# EXERCISE OBJECTIVE
Leave the pictures out and quote only the lines from the one with "You are a GUI" down to the end of the listing below.

# EXERCISE INPUT
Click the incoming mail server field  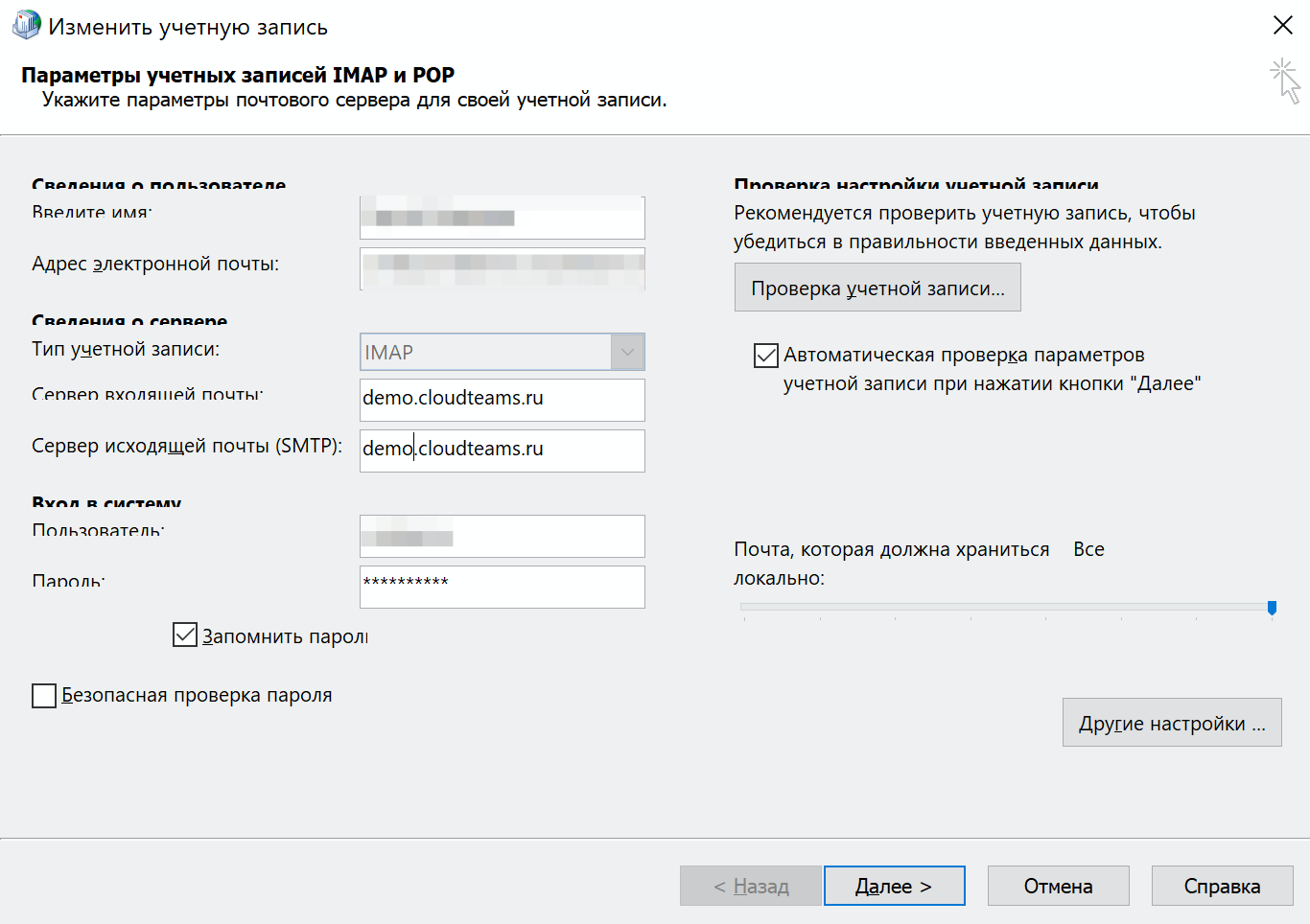click(502, 399)
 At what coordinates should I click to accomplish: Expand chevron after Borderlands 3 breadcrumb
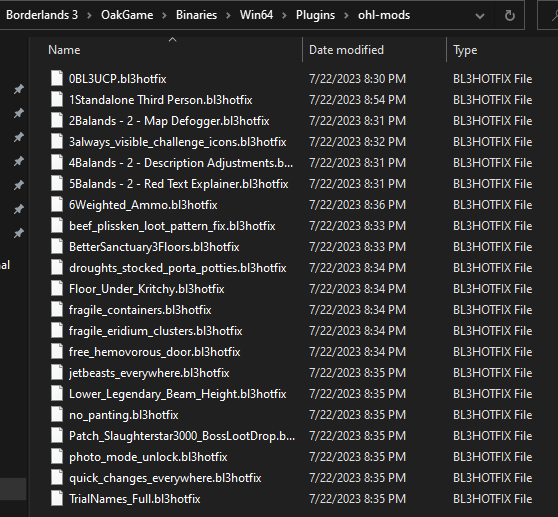pyautogui.click(x=89, y=15)
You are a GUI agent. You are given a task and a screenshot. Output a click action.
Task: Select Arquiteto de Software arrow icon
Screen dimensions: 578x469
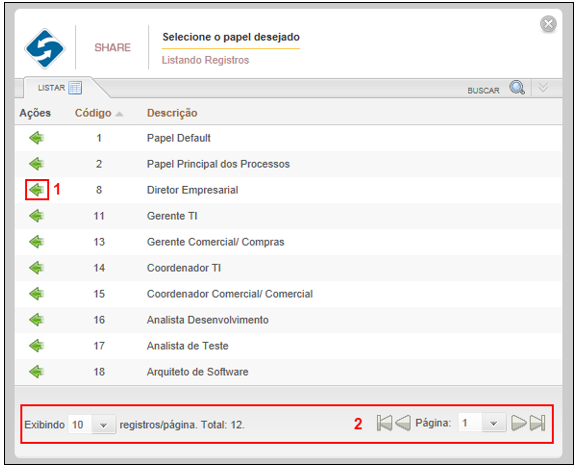pyautogui.click(x=37, y=372)
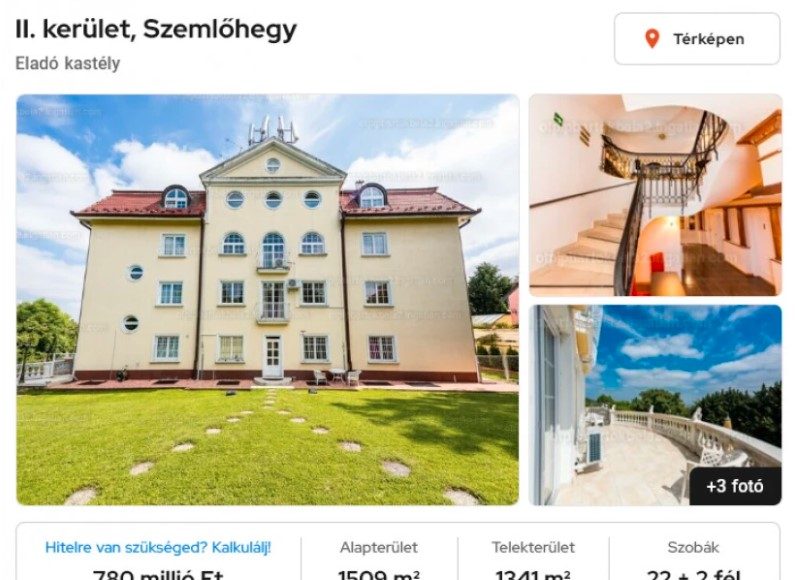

# RESULT OF THE EXERCISE
You are a GUI agent. You are given a task and a screenshot. Output a click action.
Task: Select Arquiteto de Software arrow icon
Screen dimensions: 578x469
pyautogui.click(x=37, y=372)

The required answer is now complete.